FUNDAMENTALS OF GAME DESIGN, SECOND EDITION
Managing Complexity
As game machines become more powerful, games themselves become increasingly complex with correspondingly complex user interfaces. Without a scheme for managing this complexity, you can end up with a game that players find extremely difficult to play—either because no one can remember all the options (as with some flight simulators) or because so many icons and controls crammed onto the screen (as in some badly designed strategy games) leave little room for the main view of the game world. Here you learn some options for managing your game's complexity.
This option should be your first resort. If your game is too complex, make it simpler. You may do this in two ways: with abstraction and automation.
When you abstract some aspect of a complicated system, you remove a more accurate and detailed version of that aspect or function and replace it with a less accurate and detailed version or no version at all. This makes the game less realistic but easier to play. If the abstracted feature required UI control or feedback mechanisms, you may save yourself the trouble of designing them.
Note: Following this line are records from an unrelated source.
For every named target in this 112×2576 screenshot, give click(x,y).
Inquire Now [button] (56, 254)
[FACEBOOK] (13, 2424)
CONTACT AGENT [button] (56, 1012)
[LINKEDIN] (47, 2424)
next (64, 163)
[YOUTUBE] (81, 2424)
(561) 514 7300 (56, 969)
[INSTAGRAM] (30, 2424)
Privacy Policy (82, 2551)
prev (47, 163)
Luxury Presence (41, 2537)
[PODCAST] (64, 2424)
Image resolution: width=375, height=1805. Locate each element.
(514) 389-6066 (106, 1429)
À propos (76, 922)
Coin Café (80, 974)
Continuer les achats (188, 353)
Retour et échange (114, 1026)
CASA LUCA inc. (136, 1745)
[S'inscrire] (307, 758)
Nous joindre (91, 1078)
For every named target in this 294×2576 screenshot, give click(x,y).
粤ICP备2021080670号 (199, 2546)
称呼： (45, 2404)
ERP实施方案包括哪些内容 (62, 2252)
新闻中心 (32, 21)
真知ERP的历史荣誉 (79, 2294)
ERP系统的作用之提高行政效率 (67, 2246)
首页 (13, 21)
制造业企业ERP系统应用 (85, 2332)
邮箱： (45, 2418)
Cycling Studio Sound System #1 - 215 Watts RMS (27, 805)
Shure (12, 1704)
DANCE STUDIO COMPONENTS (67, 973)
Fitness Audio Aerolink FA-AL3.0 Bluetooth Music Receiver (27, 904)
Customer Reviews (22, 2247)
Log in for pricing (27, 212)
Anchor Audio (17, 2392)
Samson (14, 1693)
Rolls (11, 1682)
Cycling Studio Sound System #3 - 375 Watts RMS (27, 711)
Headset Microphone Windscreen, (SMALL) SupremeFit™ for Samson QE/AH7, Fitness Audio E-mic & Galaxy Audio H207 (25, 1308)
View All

Many driving games don't simulate fuel consumption; the developers abstracted this idea out of the game. They don't pretend that the car runs by magic—the player can still hear the engine—but they just don't address the question. Consequently, the user interface needs no fuel gauge and no way to put fuel in the car. The player doesn't have to think about these things, which makes the game easier to play.
When you automate a process, you remove it from the player's control and let the computer handle it for her. When the game requires a choice of action, the computer chooses. Note that this isn't the same as abstraction because the underlying process remains part of the core mechanics; you just don't bother the player about it. The computer can take over the process entirely, in which case, again, you can save the time you would have spent on designing UI, or you can build the manual controls into the game but keep them hidden unless the player chooses to take over manual control (usually through an option in a shell menu). Racing games often automate the process of shifting gears so it just happens by itself; the player doesn't have to think about it.
If you let the player choose between automated or manual control over a game feature, you can refer to the two options as beginner's mode and expert mode in the menu where she makes the choice. You might want to reward the player for choosing the more complex task. For example, you can make automated gear-shifting slightly less efficient than expert manual gear-shifting, so the player who gets really good at manual shifting gets a benefit. If the automated task is perfectly efficient, the player has no incentive to learn the manual task.